The Lamb no pretende gustarte. Te captura. En un día nublado puede parecer frío, pero su calidez se muestra en el sabor. Entre azulejos blancos, luces cálidas y una estética a lo pub londinense, este local sobre la calle de Tabasco, ideado por Poppy Powell y Federico Patiño (creadores de Café Trucha y Marmota) demuestra que la gastronomía británica puede ser deslumbrante, abundante y reconfortante.
El valor de este lugar está en lo contenido: un espacio algo reducido, mesas de madera gastada, lámparas de vidrio que esparcen una luz cálida y paredes cubiertas con azulejo blanco que recuerdan a un pub del East End.
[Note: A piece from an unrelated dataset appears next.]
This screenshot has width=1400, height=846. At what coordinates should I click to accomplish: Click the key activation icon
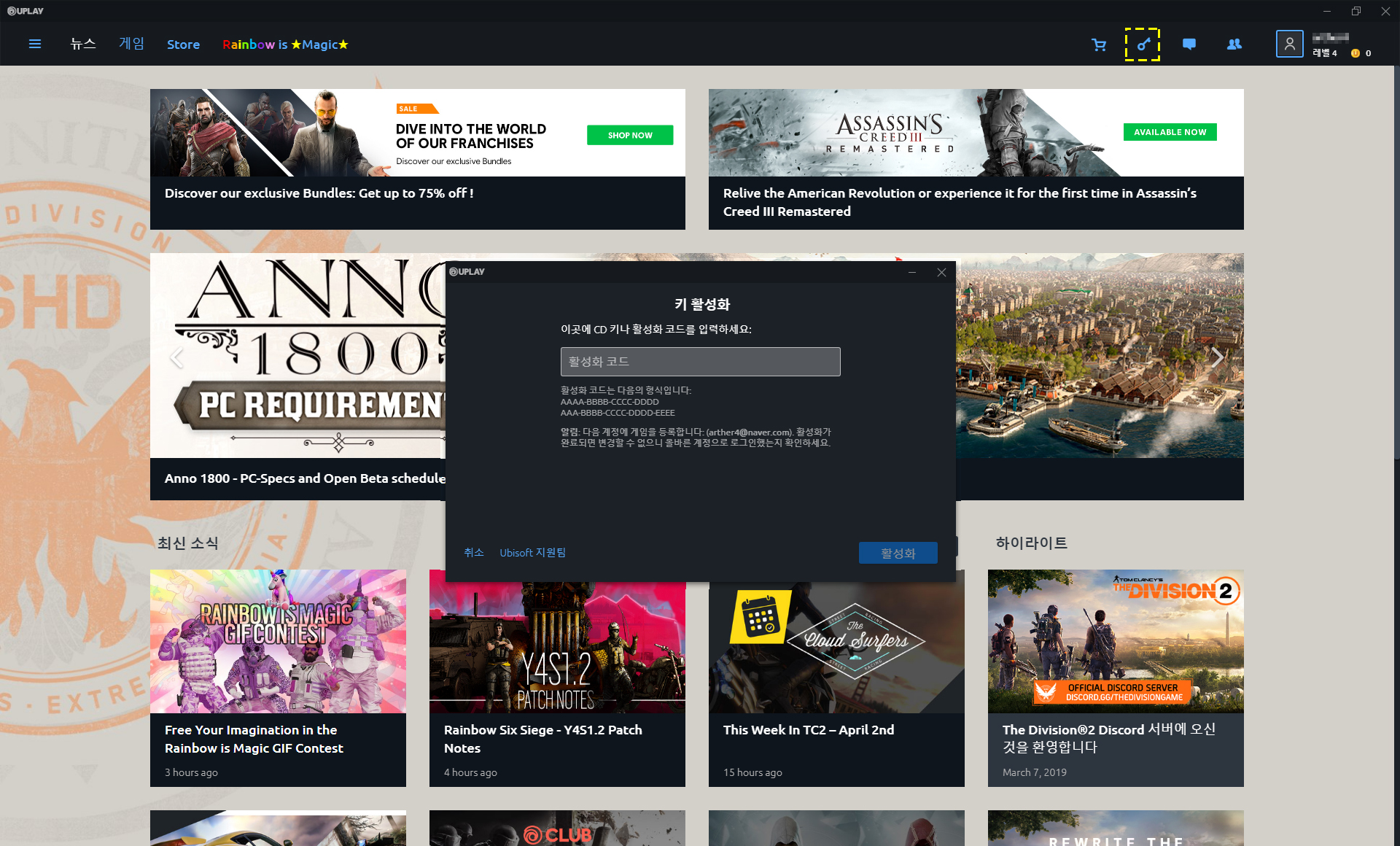[1143, 44]
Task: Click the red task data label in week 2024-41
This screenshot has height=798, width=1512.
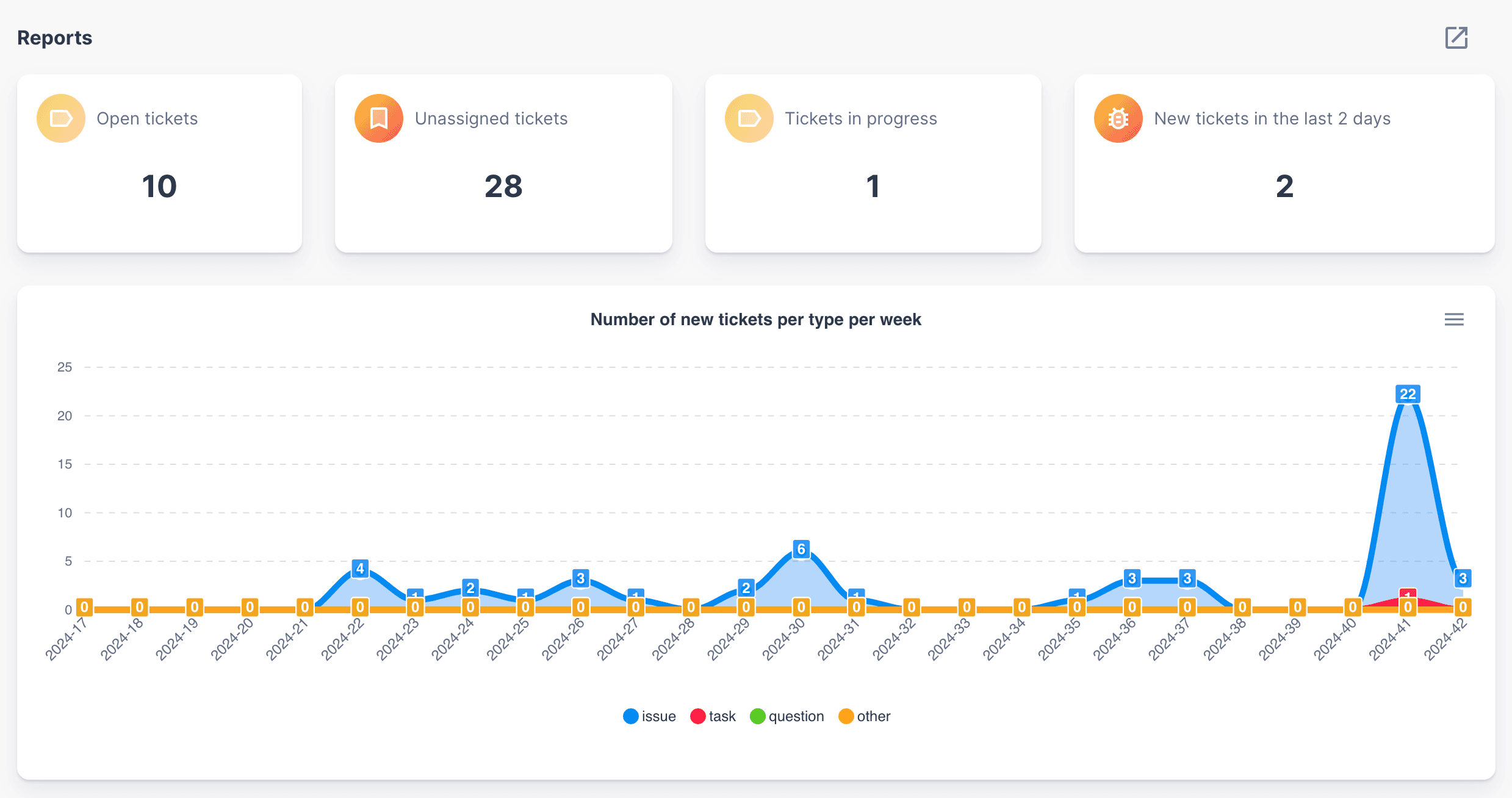Action: click(x=1408, y=594)
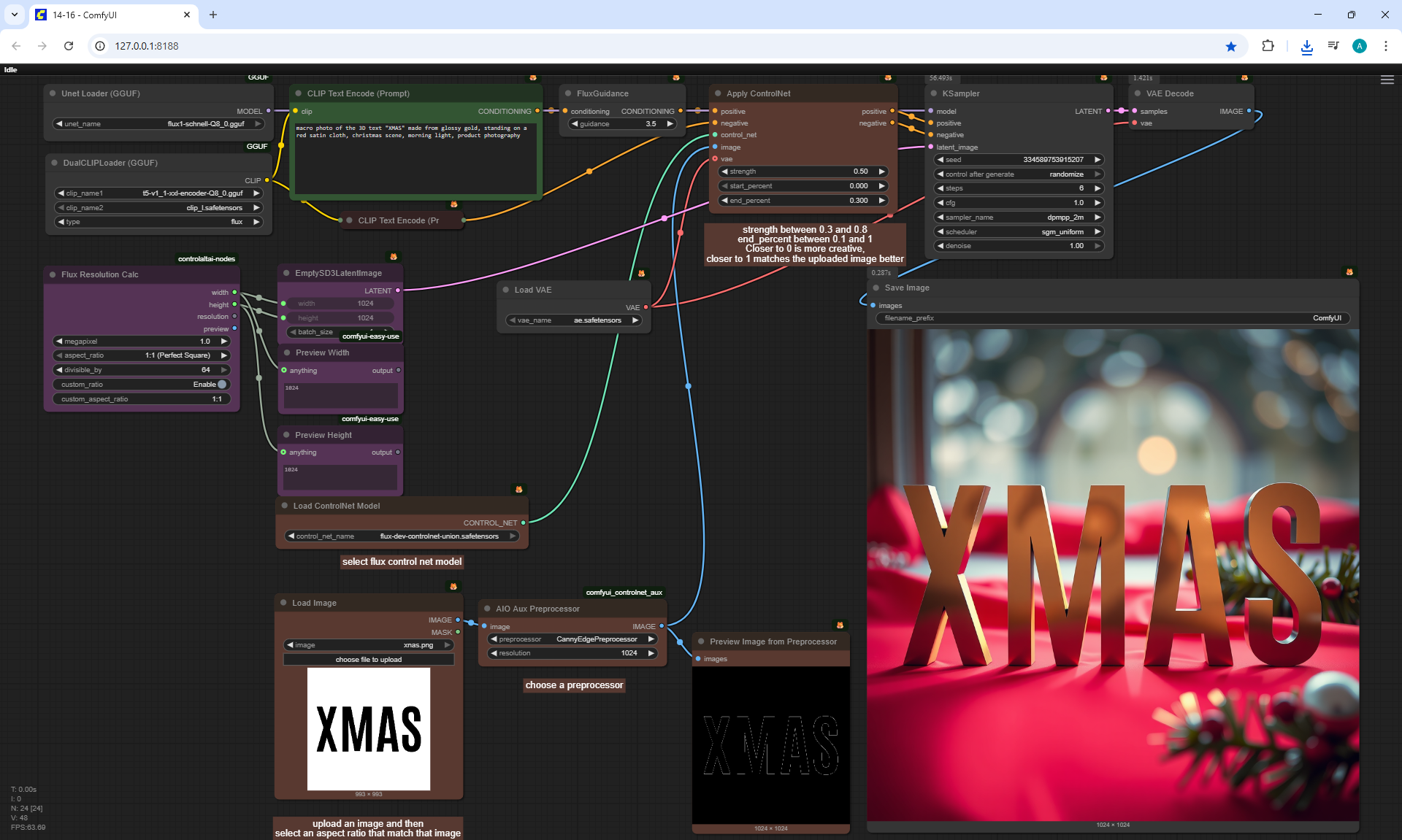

La paleta en caqui y verde opaco envuelve el lugar en un aire sobrio, elegante, sin pretensión. En una repisa alta hay botellas alineadas como soldados; le dan ese toque de taberna clásica. Y el bullicio suave de conversaciones crea un ambiente donde la tarde se estira a lo sabroso.
Si tienes suerte —como me ocurrió— y te toca uno de esos días grises, el efecto es inmediato: The Lamb se vuelve un puente entre la Roma y el Reino Unido. Casi que uno sale tentado a buscar un paraguas.
Algo que sorprende es la generosidad de las porciones. Nada de miniaturas conceptuales: aquí los platos se sirven bien puestos, con la seguridad de quien sabe que la buena cocina también alimenta el espíritu.
El Scotch Egg de morcilla es, quizá, la entrada más inglesa de todo el menú. Una esfera crujiente que encierra un corazón suave y especiado. El rebozado es ligero, la morcilla aporta profundidad y el toque de ketchup casero lo hace irresistible.
En mi visita me tope con Caracoles Tornillo como un especial del día. Una rareza. Servidos sobre hielo, con salsas de picor tenue y mostaza, son una experiencia más sensorial que gastronómica: hay que tomarse el tiempo para extraerlos, para descubrir su sabor salino, casi mineral.
El Fish & Chips confirma que aquí no se juega: una pieza grande, dorada, de fritura ideal que cruje suave en la boca. Acompañan unas papas gruesas, de borde crujiente y alma suave.
Como plato fuerte, el Steak and Guinness Pie. ¿Hay algo más inglés que un pay de carne estofada? Este es toda una declaración de intenciones. Un tuétano encajado en el centro anticipa un jugoso placer, el hojaldre es crujiente y el relleno delicioso.
La coctelería no busca reinventar la rueda. Aquí los clásicos se honran sin maquillaje: un Negroni equilibrado, un Dry Martini seco y directo, un Old Fashioned que respeta la tradición, un Vesper digno de Bond y un Manhattan que entra en esa categoría de “pide otro”.
Para quienes prefieren algo más ligero, el Earl Grey Spritz ofrece un respiro floral perfecto para las tardes tibias de la Roma. Elegimos un clásico británico: un gin and tonic y un tom collins. Refrescantes y bien ejecutados.
La carta de vinos, por su parte, está cuidadosamente curada: etiquetas de Francia, Italia, España y Alemania que realzan la experiencia sin imponerse. Hay blancos vibrantes para acompañar el pescado y tintos profundos para bailar con el cordero.
Si lo tuyo es la cerveza, debes saber que cuentan con cerveza artesanal de la casa, una IPA, una Porter y una Imperial Stout. Te recomendamos encarecidamente que si ordenas el Steak and Guinness Pie lo marides con la cerveza stout. Es una experiencia religiosa. Si lo tuyo con las lagers, ofrecen una línea de barril con lager o pilsner alemana.
Para rematar, el Eton Mess, postre clásico británico que aquí llega en una versión ligera, juguetona, que mezcla crema, frutos rojos y merengue desmenuzado. Un caos organizado con dulzor que no empalaga.
Si te vas por este postre, la sugerencia es acompañarlo con la cerveza stout de la casa. Rico espesor, rico sabor y 8% vol. alc. que no se sienten.
No basta repetir lo que ya otros dicen —y que ya se sabe—, The Lamb es un pequeño refugio británico. Es un rincón aparte, que hay que vivirlo. Un respiro que la Roma no sabía que necesitaba: sin imposturas, cálido sin exceso y contundente en cada plato. Un lugar para volver cuando se antoja un viaje corto sin salir del código postal, y cuando el apetito pide honestidad antes que pretensión.